Don’t worry too much about getting it right (except the backups, get those right, verify and test those regularly). You will get it wrong and eventually tear it down and rebuild it better what what you learn (or want to learn). Once you gain more experience it’ll start looking more and more like a real server setup, out of your own desire and needs.
Email is often impossible. you can run your own server but you won’t be able to send email to many people because gmail and other larre providers will ignore everything from any ip address you can get. you endeup with email for only people on you server and the what is the point.
just a warning there. Some do self host email but it is the most difficult to host.

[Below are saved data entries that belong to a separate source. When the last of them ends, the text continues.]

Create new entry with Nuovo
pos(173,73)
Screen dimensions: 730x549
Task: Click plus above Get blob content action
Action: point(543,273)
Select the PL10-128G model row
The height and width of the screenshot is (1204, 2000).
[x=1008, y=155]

My life is much better now that I pay fastmail to handle my email.
It’s not impossible, been running my own email server for about 10 years and I inbox pretty much everywhere. I even emailed my work address and straight to inbox. I do have the full SPF, DKIM and DMARC stuff set up, for which I get notices from several email provides of failed spoof attempts.
Takes a while and effort to gain that reputation, but it’s doable. And OVH’s IPs don’t exactly have a great reputation either. Once you’re delisted from most spam databases / old spam reputation is expired, it’s not that bad.
Although I do agree it’s possibly one of the hardest services to self host. The software to run email servers is ancient and weird, and takes a lot to set up right. If you get it wrong you relay spam and start over, it’s rough.